Hatay iline bu kadar katkı sağlayan bir kurumun, Hatay’ın ileri gelenleri, yetkili kurumları ve STK’larından da aynı şekilde destek görmesi gerektiğini kaydeden Arısoy “Bizim tek amacımız iş yaratmak, iş imkânı yaratmak, Hatay iline katkıda bulunmak! Başka bir niyetimiz yok, kötü bir niyetimiz yok! Burada bir şeyleri sömürmek, almak, çalmak, çırpmak gibi bir niyetimiz de yok. Bütün amacımız, işimizi büyütmek, çevremize daha fazla katkıda bulunmak. Dolayısıyla bu niyetlerle çalışan bir işletmenin de il çevresindeki, il içindeki kurumlar, STK’lar, bütün birimler ve yetkililer tarafından da desteklenmesi gerektiğini düşünüyoruz. Bizim önümüze engel oluşturmak, bizi hedef göstermek, faydasından çok zararı olan şeylerdir” dedi.
SERBEST BÖLGENİN FAYDALI
OLACAĞINA İNANMIYORUM
İskenderun’un serbest bölge olması ile ilgili de konuşan Arısoy, bunun çok faydalı olacağına inanmadığını ifade ederek şu değerlendirmeyi yaptı: “Serbest bölgenin çok faydalı olacağına inanmıyorum. Kaldı ki, devlet artık serbest bölge kurmuyor. Bunun için özel teşebbüs olması lazım. Ortak girişim kurulmalı, devlet desteği olmadan alt-üst yapısı yapılmalı”

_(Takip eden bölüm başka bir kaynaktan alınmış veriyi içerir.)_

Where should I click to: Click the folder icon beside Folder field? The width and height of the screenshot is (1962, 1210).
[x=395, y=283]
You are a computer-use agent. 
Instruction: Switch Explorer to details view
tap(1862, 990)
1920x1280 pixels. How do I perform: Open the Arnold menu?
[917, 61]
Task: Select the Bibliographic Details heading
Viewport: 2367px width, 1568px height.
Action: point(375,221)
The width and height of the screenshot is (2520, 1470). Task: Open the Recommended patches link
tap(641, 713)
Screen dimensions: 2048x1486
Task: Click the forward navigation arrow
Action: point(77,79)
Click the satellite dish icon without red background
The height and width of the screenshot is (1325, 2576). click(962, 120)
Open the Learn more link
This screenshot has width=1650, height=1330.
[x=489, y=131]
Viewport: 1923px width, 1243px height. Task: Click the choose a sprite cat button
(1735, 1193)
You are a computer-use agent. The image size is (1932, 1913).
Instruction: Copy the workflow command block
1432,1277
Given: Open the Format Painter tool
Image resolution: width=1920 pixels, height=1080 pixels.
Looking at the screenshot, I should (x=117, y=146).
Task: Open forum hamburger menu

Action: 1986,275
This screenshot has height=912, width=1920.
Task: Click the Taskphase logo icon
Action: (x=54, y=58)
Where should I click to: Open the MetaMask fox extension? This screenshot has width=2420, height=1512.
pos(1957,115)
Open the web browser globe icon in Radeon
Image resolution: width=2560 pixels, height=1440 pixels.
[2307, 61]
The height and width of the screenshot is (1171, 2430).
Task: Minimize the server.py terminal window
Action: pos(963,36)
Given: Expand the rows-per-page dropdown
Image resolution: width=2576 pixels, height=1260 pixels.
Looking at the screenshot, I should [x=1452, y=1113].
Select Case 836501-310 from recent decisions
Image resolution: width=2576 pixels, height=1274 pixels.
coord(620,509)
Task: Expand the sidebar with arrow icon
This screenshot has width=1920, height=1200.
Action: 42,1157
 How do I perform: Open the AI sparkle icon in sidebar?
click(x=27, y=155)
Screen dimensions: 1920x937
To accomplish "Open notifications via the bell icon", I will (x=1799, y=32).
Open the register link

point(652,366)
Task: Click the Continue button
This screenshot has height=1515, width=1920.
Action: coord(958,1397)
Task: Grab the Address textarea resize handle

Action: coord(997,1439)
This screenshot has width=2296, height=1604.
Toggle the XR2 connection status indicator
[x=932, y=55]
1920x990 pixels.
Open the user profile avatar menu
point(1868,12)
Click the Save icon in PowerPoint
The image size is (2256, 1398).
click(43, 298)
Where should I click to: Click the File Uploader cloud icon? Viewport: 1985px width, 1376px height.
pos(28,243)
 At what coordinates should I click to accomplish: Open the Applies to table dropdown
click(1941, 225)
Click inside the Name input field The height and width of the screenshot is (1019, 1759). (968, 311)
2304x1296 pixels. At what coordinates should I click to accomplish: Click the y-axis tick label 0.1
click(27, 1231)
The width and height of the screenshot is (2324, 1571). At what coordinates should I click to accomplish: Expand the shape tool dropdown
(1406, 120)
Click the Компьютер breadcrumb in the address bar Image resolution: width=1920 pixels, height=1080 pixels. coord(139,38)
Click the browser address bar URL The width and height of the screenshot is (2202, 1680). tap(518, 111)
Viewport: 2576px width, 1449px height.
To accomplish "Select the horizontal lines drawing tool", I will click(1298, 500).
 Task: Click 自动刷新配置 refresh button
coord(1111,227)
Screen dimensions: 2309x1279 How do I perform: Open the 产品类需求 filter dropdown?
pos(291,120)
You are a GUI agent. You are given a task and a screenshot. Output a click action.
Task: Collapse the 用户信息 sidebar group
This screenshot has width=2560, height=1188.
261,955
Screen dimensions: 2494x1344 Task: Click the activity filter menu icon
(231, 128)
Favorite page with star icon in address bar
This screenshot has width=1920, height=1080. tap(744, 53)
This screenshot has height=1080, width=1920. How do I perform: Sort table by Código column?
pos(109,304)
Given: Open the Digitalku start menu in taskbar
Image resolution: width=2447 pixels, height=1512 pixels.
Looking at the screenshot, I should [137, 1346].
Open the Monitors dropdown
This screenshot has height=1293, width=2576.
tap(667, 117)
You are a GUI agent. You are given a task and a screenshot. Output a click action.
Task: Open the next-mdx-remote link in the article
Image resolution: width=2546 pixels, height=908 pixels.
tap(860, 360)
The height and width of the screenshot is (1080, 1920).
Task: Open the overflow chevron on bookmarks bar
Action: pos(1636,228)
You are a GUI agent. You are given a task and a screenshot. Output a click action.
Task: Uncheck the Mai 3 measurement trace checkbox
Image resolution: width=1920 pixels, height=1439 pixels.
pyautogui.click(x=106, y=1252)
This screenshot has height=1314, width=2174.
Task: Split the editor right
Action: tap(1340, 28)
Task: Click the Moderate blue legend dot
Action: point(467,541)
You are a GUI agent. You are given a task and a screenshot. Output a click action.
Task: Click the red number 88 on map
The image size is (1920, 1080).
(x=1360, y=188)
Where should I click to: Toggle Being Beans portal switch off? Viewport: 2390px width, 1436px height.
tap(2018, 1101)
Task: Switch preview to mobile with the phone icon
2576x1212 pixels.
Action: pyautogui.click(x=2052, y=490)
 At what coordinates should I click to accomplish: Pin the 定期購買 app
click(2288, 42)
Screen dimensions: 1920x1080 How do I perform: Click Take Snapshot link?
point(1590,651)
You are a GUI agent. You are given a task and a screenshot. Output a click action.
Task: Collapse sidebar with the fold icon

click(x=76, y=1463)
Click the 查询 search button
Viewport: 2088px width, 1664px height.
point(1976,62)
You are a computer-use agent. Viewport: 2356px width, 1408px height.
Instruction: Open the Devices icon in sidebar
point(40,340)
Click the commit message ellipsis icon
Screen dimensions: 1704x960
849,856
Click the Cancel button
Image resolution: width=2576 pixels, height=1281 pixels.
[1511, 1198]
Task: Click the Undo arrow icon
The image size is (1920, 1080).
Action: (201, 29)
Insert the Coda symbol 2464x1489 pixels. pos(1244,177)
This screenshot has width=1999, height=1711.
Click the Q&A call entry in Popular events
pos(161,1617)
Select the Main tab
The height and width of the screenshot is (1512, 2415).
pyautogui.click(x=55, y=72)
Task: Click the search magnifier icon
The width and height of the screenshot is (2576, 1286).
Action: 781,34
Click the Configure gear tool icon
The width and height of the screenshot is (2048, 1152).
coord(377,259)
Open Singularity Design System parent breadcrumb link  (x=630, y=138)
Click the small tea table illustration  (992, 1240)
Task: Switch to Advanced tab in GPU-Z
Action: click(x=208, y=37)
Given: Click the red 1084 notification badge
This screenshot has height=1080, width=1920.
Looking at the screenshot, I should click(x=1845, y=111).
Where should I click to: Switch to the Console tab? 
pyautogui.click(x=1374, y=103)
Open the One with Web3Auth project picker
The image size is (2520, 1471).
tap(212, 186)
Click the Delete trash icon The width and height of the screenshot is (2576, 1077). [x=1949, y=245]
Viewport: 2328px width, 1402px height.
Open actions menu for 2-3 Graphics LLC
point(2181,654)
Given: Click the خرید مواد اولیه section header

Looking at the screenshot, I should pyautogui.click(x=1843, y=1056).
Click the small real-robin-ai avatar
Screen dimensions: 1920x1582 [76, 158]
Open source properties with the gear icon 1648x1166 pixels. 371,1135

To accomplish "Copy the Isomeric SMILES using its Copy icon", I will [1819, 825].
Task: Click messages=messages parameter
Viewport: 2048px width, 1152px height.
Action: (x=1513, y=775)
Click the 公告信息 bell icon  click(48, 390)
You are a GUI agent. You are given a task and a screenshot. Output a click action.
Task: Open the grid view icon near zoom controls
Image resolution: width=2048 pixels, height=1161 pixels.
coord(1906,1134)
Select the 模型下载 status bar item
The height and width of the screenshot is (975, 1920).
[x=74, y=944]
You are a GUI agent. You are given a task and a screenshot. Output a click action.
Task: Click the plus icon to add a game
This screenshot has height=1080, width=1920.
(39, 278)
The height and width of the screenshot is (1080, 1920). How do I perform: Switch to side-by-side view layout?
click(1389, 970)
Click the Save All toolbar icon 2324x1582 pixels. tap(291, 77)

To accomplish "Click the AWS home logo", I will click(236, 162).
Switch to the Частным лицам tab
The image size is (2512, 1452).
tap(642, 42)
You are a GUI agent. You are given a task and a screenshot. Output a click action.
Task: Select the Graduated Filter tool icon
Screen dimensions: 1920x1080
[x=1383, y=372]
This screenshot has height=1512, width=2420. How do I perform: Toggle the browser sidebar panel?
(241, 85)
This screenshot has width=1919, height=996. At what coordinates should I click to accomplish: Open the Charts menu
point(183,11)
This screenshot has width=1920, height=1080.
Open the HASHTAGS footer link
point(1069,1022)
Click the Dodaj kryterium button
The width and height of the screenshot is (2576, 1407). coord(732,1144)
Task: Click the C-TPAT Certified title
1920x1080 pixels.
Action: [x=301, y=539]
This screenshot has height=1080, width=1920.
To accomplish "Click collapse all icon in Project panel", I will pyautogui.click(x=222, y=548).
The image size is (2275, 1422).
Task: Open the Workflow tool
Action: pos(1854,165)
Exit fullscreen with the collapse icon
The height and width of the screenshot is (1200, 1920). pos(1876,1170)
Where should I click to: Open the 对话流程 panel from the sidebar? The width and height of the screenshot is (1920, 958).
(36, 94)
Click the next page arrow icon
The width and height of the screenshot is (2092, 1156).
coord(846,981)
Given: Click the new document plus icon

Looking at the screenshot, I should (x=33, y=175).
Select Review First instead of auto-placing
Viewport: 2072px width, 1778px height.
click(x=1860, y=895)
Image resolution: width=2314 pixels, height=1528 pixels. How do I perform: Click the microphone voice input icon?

Limandan otobana direk bağlantı olmamasının kendileri için bir handikap olduğunu öte yandan bunun bölge trafiğine de sıkıntı yarattığını kaydeden Arısoy, bununla ilgili bir proje hazırladıklarını ve yaklaşık altı ay içerisinde limanın direk otobana bağlanacağını da söyledi.
Basına liman sahasını gezdiren Arısoy, sahada yaklaşık 10 bine yakın konteyner olduğunu ve kullandıkları teknoloji sayesinde hepsinin lokasyonunu bildiklerini sözlerine ekledi.